Accounting can be a difficult subject to grasp even for those who love numbers. There are processes to remember and balances to keep, and as an accountant, you will the main one responsible for keeping the books balanced. With all that accounting information to remember, some information can get confused or forgotten. Don’t let the accounts payable process be one of those things you get confused. Take a course in financial accounting.
An Introduction to the Accounts Payable Process
Outside of payroll, the accounts payable process involves nearly all other payments the company has to make. In order for the process to be done correctly, only accurate and authorized invoices and bills can be accepted. For each invoice, there are three specific elements it must have before it can be entered into the accounting records and scheduled for repayment. These three items are listed below:
- details regarding what was ordered
- what has been received so far
- the cost per unit, calculations for tax and interest, the total, and any terms applicable
Internal controls help keep the accounts payable process running smoothly by ensuring the business isn’t paying on fake invoices, isn’t paying on a faulty invoice, doesn’t pay a vendor more times than necessary, and that all invoices are on hand. Without an accurate and organized accounts payable process, a company might file incorrect financial statements, and this can cause issues down the line that no company wants to face. Understand your business better by taking an accounting course.
If vendor invoices aren’t input into the process within a timely manner, the liability won’t be on the balance sheet, and the expense won’t show on the income statement. If an invoice is recorded twice, the liabilities will exaggerated, and the expense will also be exaggerated. Without a well-working accounts payable process, users of company financial statements will have faulty feedback regarding the company’s performance and financial position.
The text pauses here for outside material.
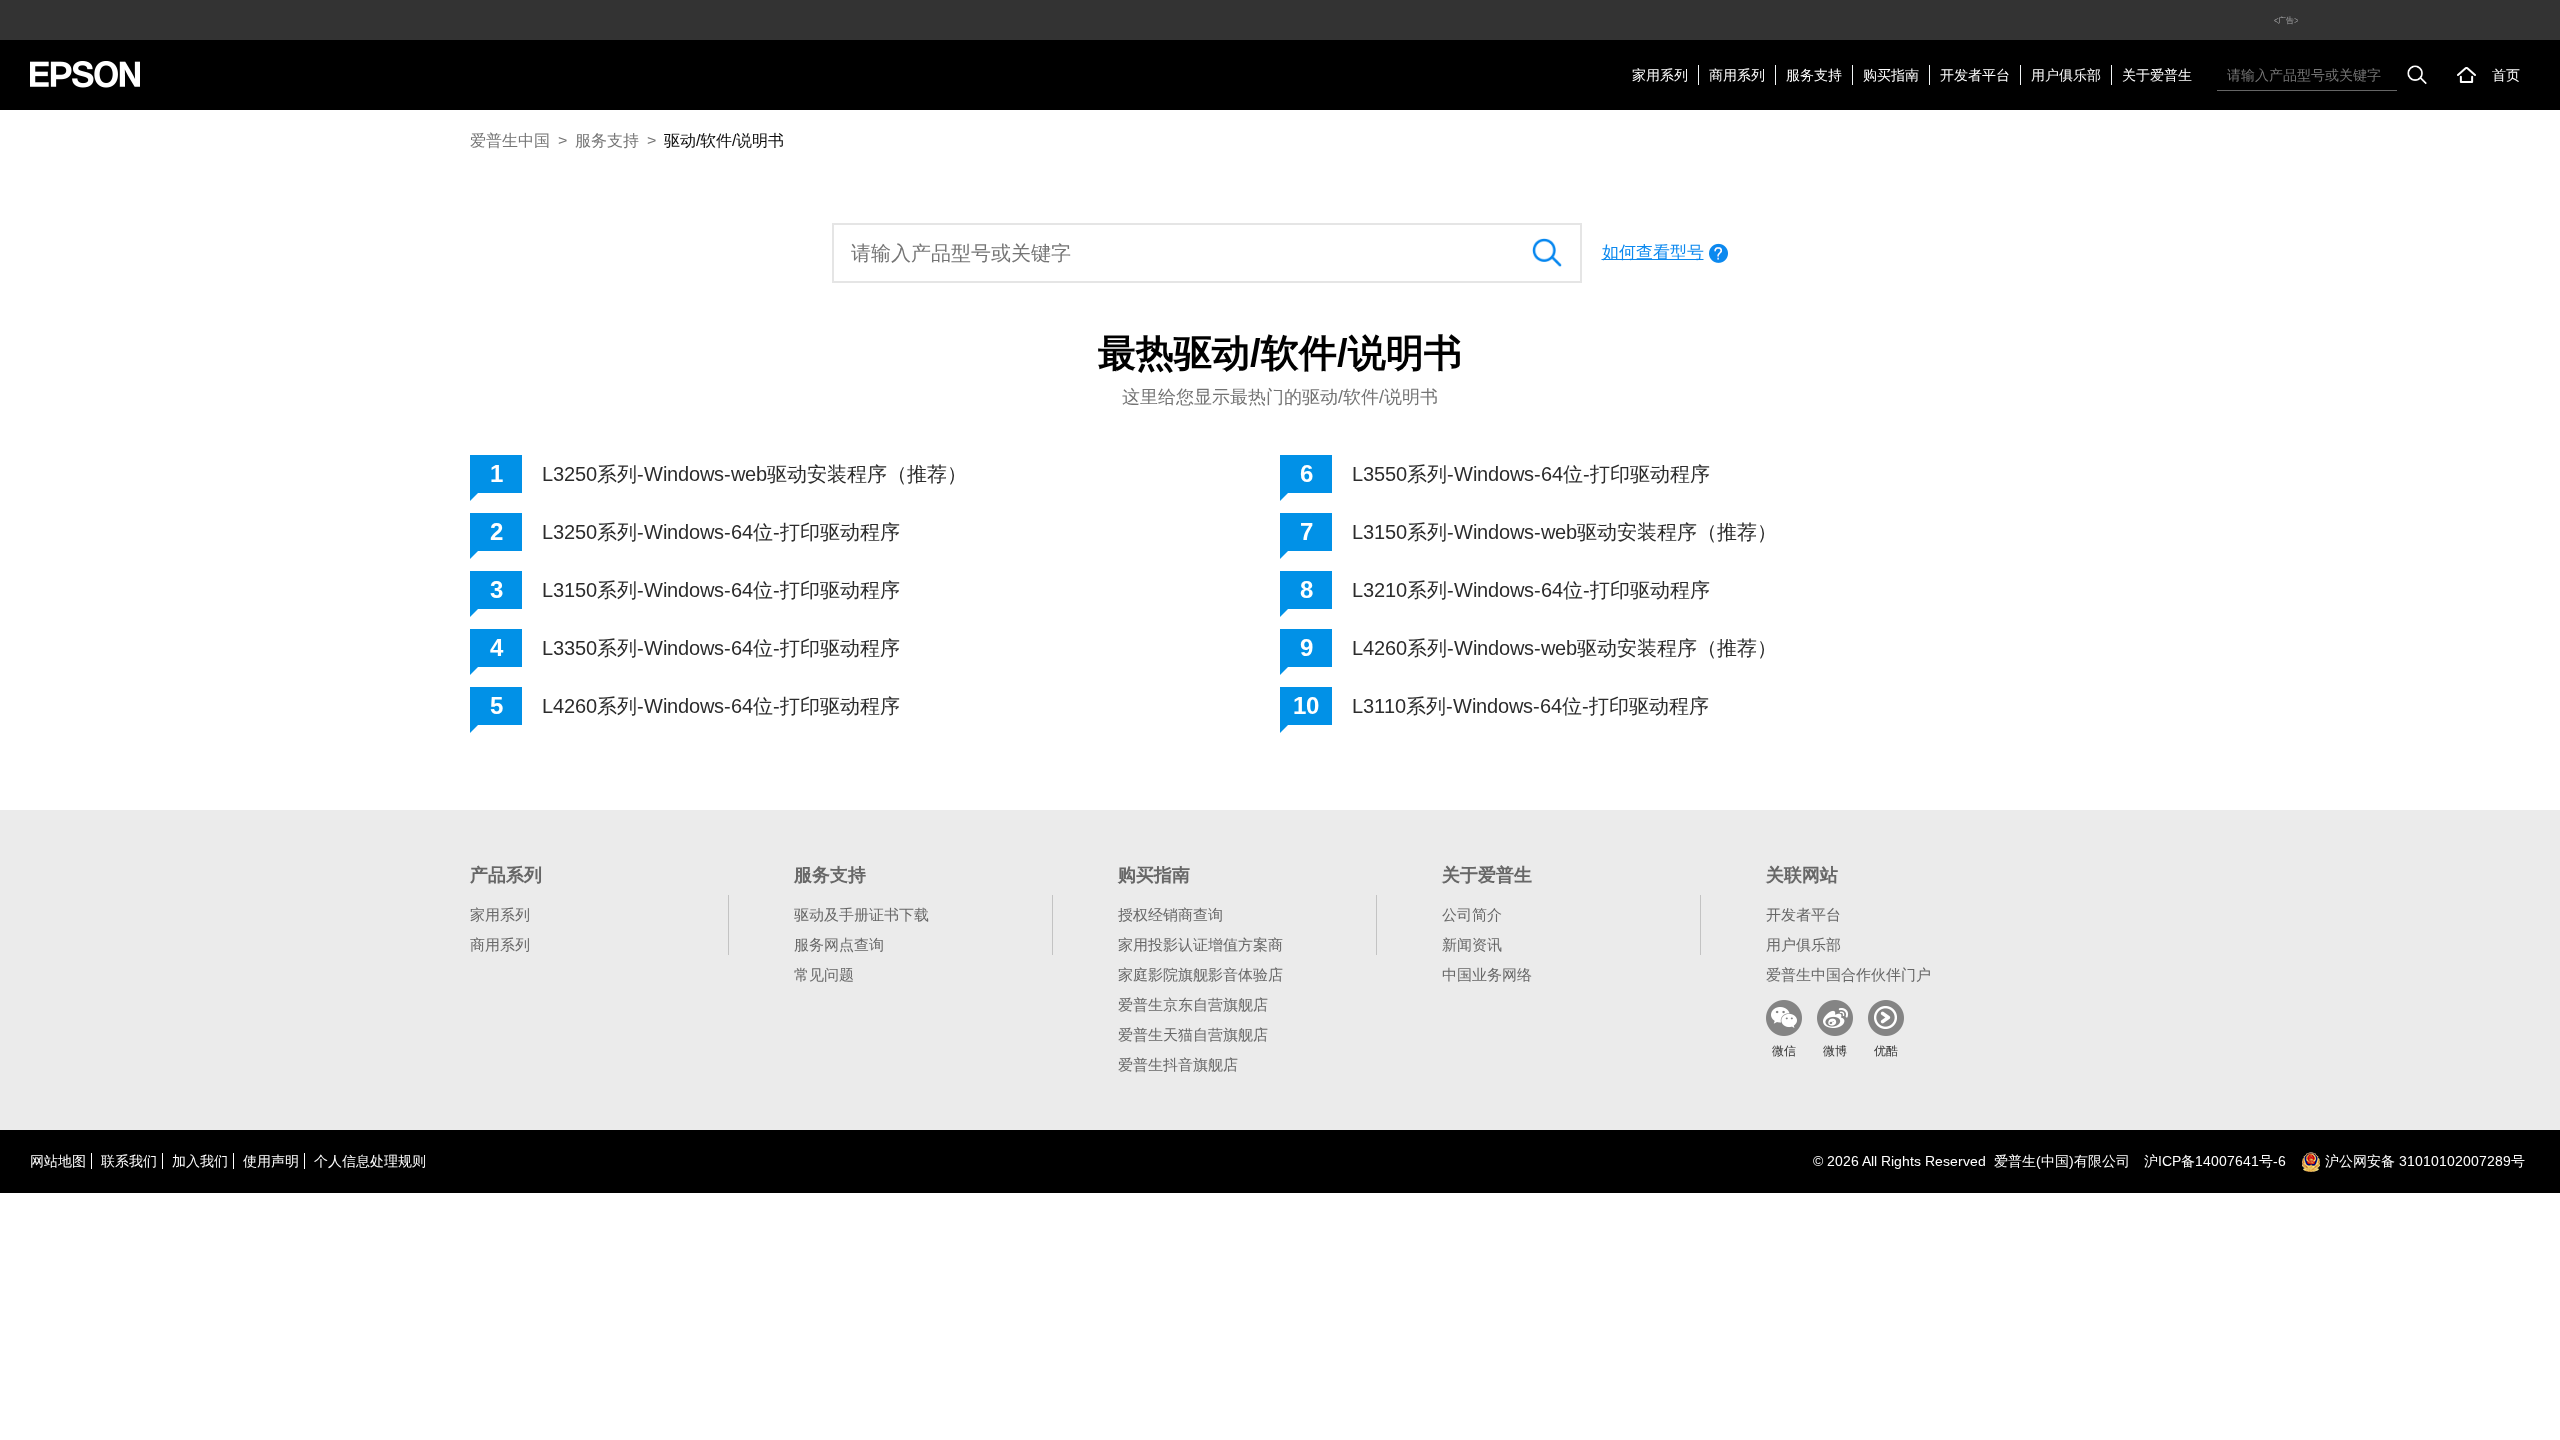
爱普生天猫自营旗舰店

Just like paying off your credit cards early can save you money, a company can also save money by paying off some of their bills early. However, if accounts payable are being recorded improperly, invoices could be missed when payment comes due, and relationships with suppliers can crumble. Companies that strain relationships with their supplies end up with vendors that demand cash on delivery, and a company just starting out probably doesn’t have a lot of cash on hand.
On the other side of the coin, however, it’s important that accounts not be paid too early. If one vendor is paid off completely, there might not be enough to pay the balance due on another accounts payable vendor. Accounting works on a lot of checking and balancing, and that’s why it’s important that proper records be kept. There are three documents involved when working with the accounts payable process.
The Three Documents of the Accounts Payable Process
The Purchase Order
When a company needs to order something from a vendor, they prepare a purchase order or PO. These purchase orders are usually multi-copy forms, and copies are given to a number of different people or departments including:
- the person requesting the purchase order
- the accounts payable department (or accountant)
- the receiving department (or accountant)
- the vendor
- the person preparing the purchase order
This particular form usually has a PO number, a date, the company’s name, the vendor’s name, a name and phone number for a contact person, a short description of items purchased, the quantity, the price per unit, the method of shipping, the date when the items are needed, and any other information that could prove to be important for the order. The purchase order is kept to perform a three-way match later on.
The Receiving Report
After an order has been submitted, the vendor has to send the promised units to the company. When the company receives these units, a receiving report is created. There are paper receiving reports and computerized receiving reports. The quantity and description should be matched to the purchase order to check that the correct units were sent and that the appropriate quantity was received.
Both the purchase order and the receiving report are retained by the proper accounting departments to be compared to the third document of the accounts payable process – the vendor invoice. This is done with the three-way match mentioned earlier. Learn the basic concepts of accounting with a class for technocrats.
The Vendor Invoice
Once the units have been sent to the company, the vendor will then send out a invoice or bill. Accounts payable takes these vendor invoices to process them. Once the invoice has been confirmed and allowed, the amount on the invoice is credited to the Accounts Payable account, and the same amount is debited from another account as an expense or asset. Like the other two documents listed above, the vendor invoice is kept to complete the three-way match.
The Three-Way Match of the Accounts Payable Process
Accountants use a special technique called the three-way match to confirm the accuracy of vendor invoices when completing the accounts payable process. This involves taking the purchase order, the receiving report, and the vendor invoice to compare them to each other. The purchase order, as explained above, shows what was ordered and how much it cost. The receiving report shows what the company has received. The vendor invoice shows how much the company was billed for by the vendor.
If the three documents match up, the vendor’s invoice is recorded in the Accounts Payable account, and a payment is scheduled to be sent to the vendor. To further enhance the internal control of company resources, many large companies assign these particular tasks to different employees. One employee will handle the preparation of purchase orders, another prepares receiving reports, a third completes the three-way match, and a fourth person will be in charge of paying vendors. When separating the duties of the accounts payable process in this fashion, companies have a lower chance of money being stolen.
This article is just the summary of the accounts payable process. There are many other optional documents that can be included in this process, and there are exceptions to the process. However, you will learn those as your accounting classes continue. Feel free to use this short introduction to brush up on the accounts payable process or as a short study guide.